[Data under study — start]

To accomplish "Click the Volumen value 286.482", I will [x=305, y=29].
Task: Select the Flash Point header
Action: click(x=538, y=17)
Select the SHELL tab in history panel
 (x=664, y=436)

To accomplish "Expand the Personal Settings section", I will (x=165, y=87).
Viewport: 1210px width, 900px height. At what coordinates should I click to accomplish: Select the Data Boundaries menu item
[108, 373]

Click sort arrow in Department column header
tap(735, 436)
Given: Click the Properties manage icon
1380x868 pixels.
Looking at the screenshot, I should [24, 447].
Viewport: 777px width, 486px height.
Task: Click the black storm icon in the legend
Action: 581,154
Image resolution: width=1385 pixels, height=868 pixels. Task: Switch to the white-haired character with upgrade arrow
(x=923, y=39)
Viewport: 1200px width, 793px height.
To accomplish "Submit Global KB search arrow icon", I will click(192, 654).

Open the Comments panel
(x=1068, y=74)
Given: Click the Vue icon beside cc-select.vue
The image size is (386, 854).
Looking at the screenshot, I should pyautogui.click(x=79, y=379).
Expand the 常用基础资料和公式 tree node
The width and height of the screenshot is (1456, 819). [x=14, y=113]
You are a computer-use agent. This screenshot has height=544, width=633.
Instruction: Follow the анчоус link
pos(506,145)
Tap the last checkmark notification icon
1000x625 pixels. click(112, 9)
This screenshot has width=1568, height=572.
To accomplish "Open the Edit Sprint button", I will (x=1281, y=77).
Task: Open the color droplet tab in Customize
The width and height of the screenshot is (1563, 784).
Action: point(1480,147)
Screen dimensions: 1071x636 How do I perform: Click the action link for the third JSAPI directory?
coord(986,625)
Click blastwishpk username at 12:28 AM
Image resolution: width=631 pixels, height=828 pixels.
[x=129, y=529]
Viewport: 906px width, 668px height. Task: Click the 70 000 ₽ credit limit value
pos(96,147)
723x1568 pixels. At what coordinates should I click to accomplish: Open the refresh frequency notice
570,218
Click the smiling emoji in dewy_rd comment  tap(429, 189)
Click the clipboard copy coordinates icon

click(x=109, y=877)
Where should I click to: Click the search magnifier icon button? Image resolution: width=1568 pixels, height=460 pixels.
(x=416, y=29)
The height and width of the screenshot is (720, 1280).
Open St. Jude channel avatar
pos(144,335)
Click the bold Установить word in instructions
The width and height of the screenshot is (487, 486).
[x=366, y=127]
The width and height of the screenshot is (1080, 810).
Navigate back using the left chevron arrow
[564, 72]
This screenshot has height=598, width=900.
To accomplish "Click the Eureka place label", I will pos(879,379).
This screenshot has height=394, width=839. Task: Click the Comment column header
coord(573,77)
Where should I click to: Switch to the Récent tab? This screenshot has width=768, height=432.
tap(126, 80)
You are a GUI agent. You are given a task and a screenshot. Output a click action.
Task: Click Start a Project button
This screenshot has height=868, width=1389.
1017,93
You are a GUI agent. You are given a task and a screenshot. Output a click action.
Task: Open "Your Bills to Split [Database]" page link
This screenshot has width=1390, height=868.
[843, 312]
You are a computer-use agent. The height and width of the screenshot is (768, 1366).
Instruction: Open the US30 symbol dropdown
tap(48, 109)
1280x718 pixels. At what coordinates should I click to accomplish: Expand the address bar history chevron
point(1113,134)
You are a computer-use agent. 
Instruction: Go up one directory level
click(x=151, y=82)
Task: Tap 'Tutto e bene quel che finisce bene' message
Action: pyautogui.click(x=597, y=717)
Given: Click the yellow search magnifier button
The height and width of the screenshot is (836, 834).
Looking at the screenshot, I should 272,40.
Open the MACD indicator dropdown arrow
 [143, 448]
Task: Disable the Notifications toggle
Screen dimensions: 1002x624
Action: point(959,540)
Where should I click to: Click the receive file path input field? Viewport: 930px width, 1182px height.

[Data under study — finish]

What needs to be done: The lines above that include "agent" should each be listed.

Solved exercise:
You are a computer-use agent. This screenshot has height=544, width=633.
You are a GUI agent. You are given a task and a screenshot. Output a click action.
You are a GUI agent. You are given a task and a screenshot. Output a click action.
You are a computer-use agent. The height and width of the screenshot is (768, 1366).
You are a computer-use agent. 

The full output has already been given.